Civil parish in Somerset, England

Wembdon is a civil parish and part of the town Bridgwater in Somerset, England.

Wembdon is home to an Anglican church, a small shop (combined with the post office), a pub and a small garage.

==History==
Wembdon was listed in the Domesday Book of 1086 as having "5 villagers and 6 smallholders with four ploughs".

The name Wembdon is believed to mean "Huntsman's Hill", referring to Wembdon Hill itself where Saxon* burials have been discovered. These are believed to be British burials which date to the Saxon period. Wembdon Hill is also the site of St. Johns Well, which was renowned for its healing powers from the 15th century onwards.

In 2002 a northern distributor road for Bridgwater was built to the south of the village to ease traffic congestion in Bridgwater town centre. The road had been part of local town planning since the 1980s, and building proceeded despite some local resistance.

==Governance==
The parish council has responsibility for local issues, including setting an annual precept (local rate) to cover the council's operating costs and producing annual accounts for public scrutiny.

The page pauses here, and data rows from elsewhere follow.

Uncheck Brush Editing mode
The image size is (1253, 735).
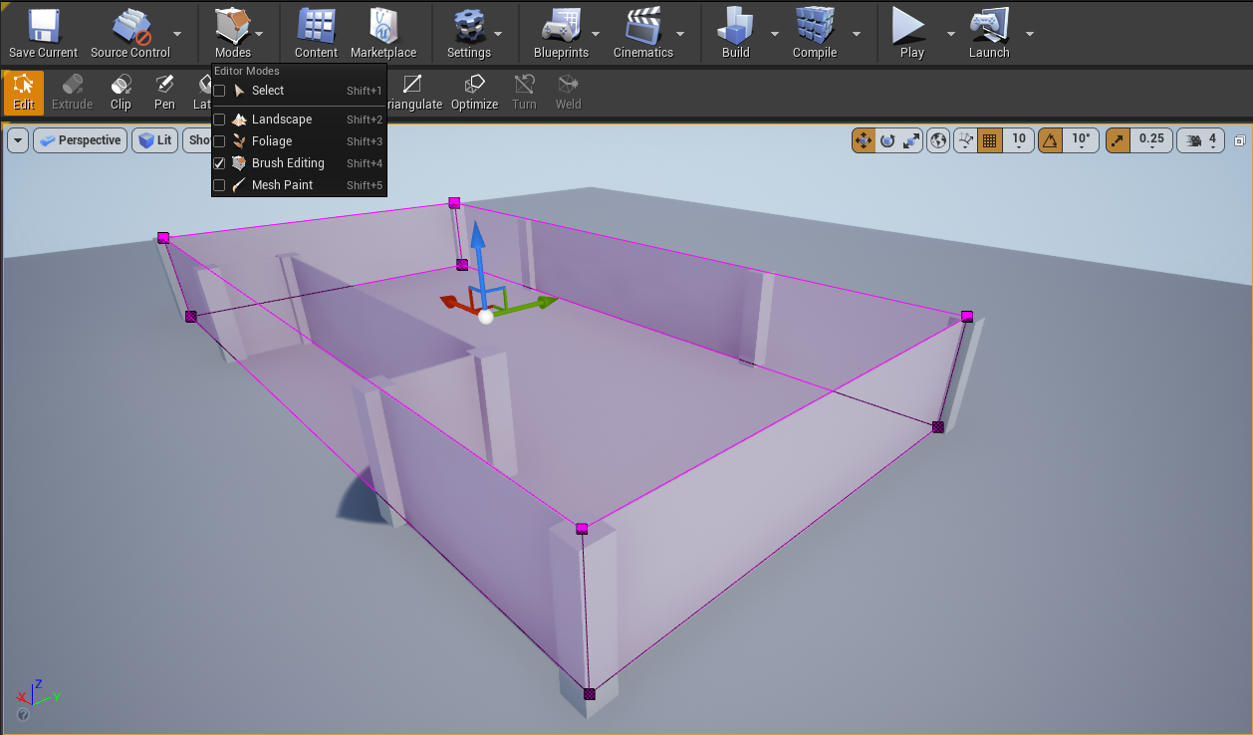tap(219, 163)
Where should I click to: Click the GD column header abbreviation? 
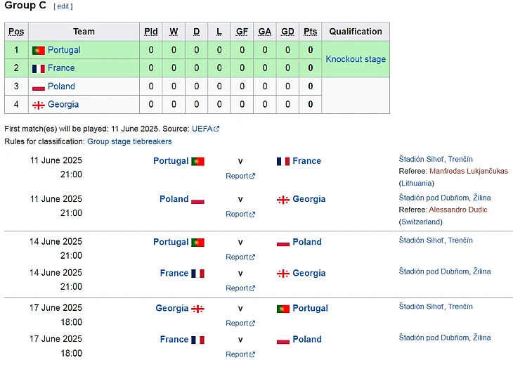click(x=287, y=32)
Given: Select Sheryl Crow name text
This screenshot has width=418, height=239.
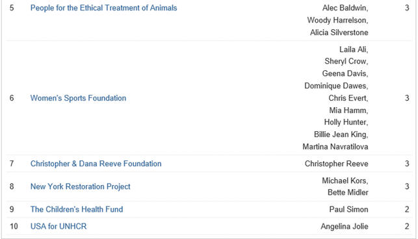Looking at the screenshot, I should point(345,61).
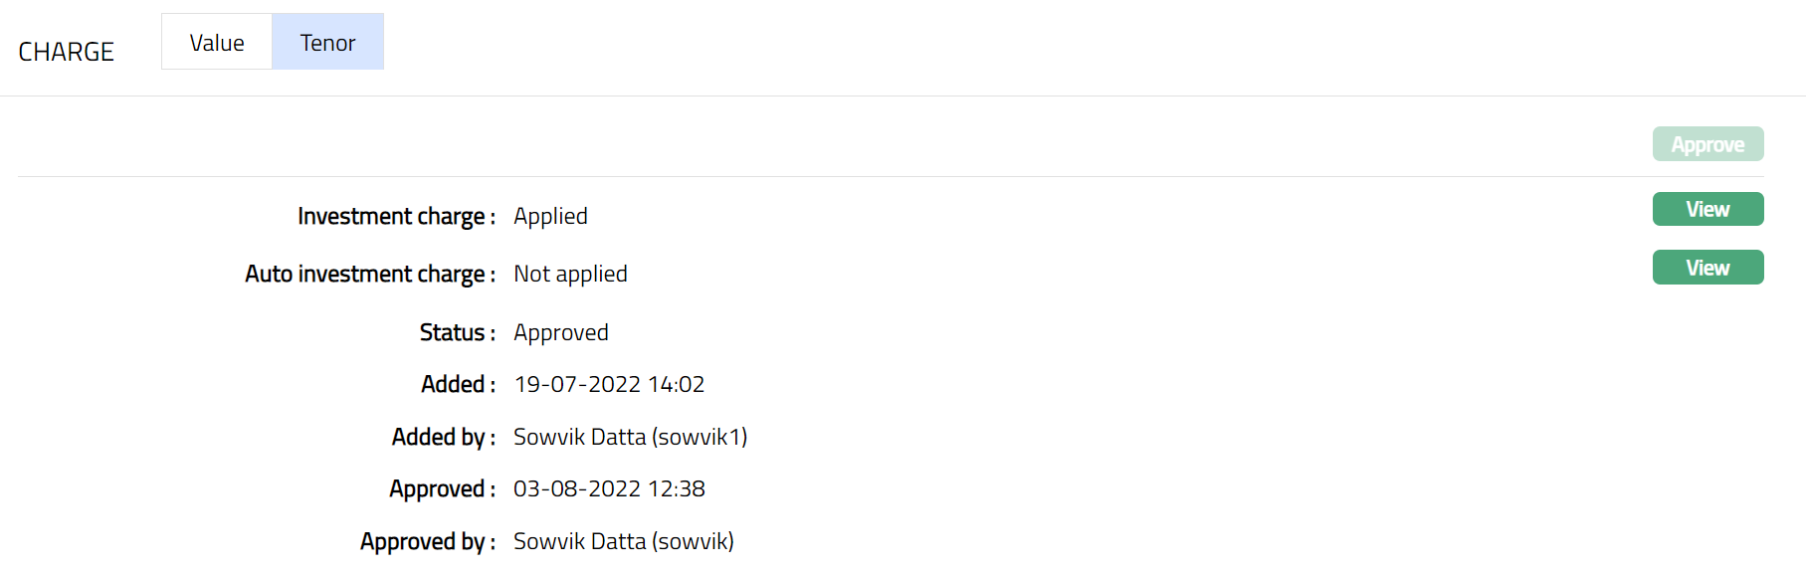The image size is (1806, 575).
Task: Click the "Added :" field label
Action: point(458,384)
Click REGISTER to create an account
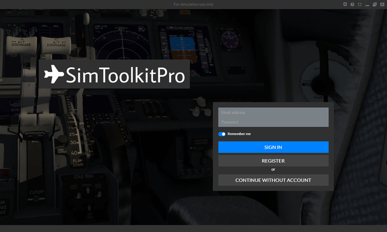The height and width of the screenshot is (232, 387). [x=273, y=160]
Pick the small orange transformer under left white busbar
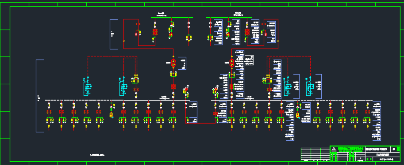The image size is (404, 165). point(112,115)
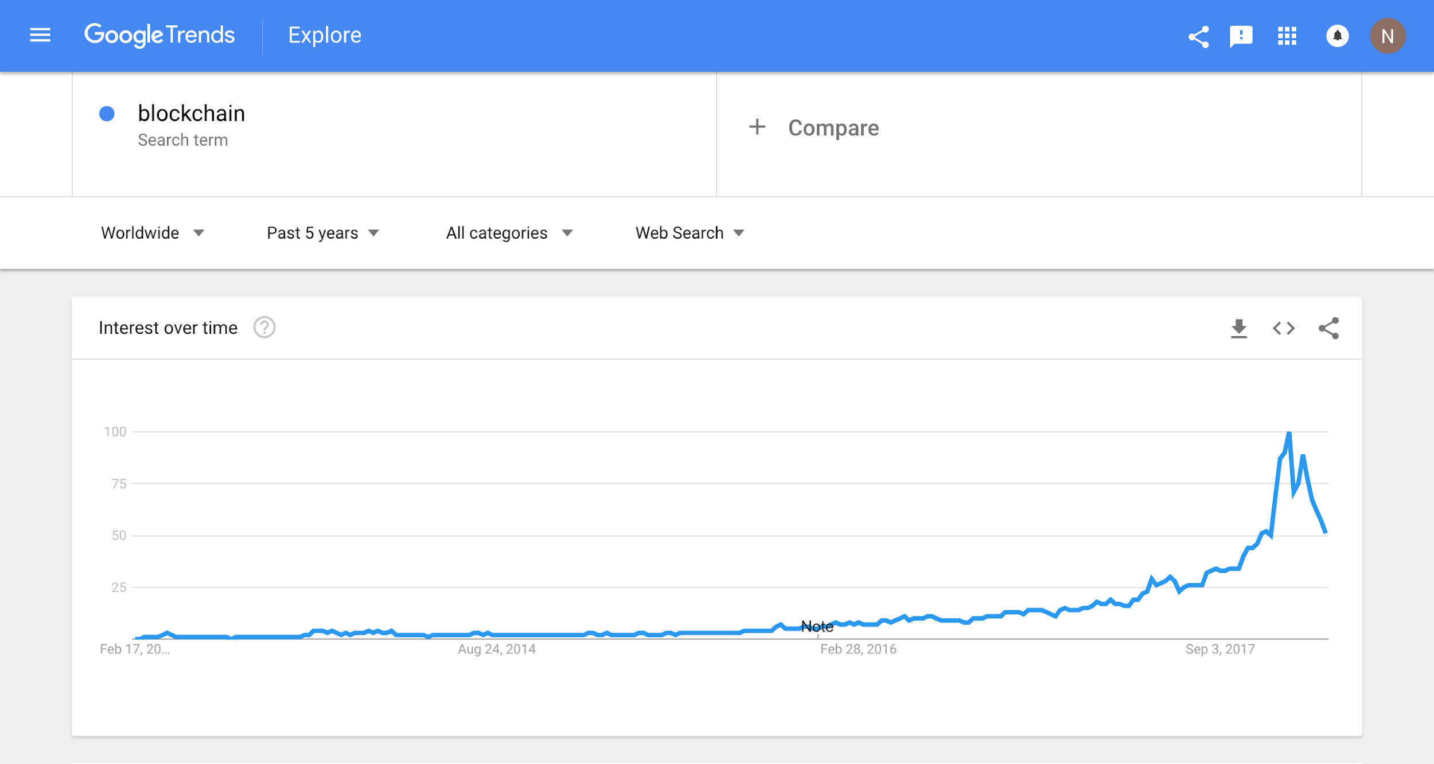The image size is (1434, 764).
Task: Open the account avatar N
Action: (x=1388, y=36)
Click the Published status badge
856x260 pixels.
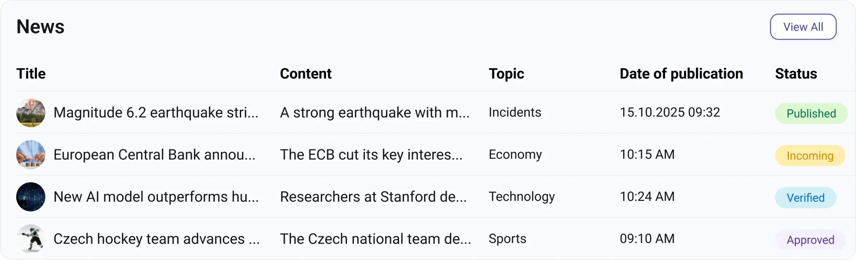(x=811, y=113)
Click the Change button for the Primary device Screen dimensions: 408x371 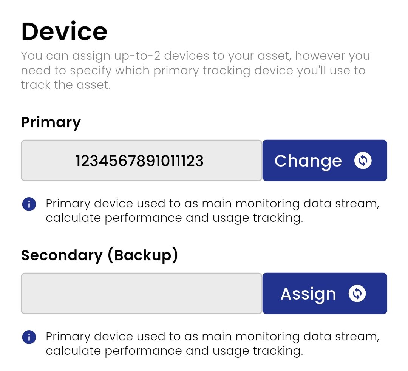click(x=324, y=160)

The parish council evaluates local planning applications and works with the local police, district council officers, and neighbourhood watch groups on matters of crime, security, and traffic. The parish council's role also includes initiating projects for the maintenance and repair of parish facilities, as well as consulting with the district council on the maintenance, repair, and improvement of highways, drainage, footpaths, public transport, and street cleaning. Conservation matters (including trees and listed buildings) and environmental issues are also the responsibility of the council.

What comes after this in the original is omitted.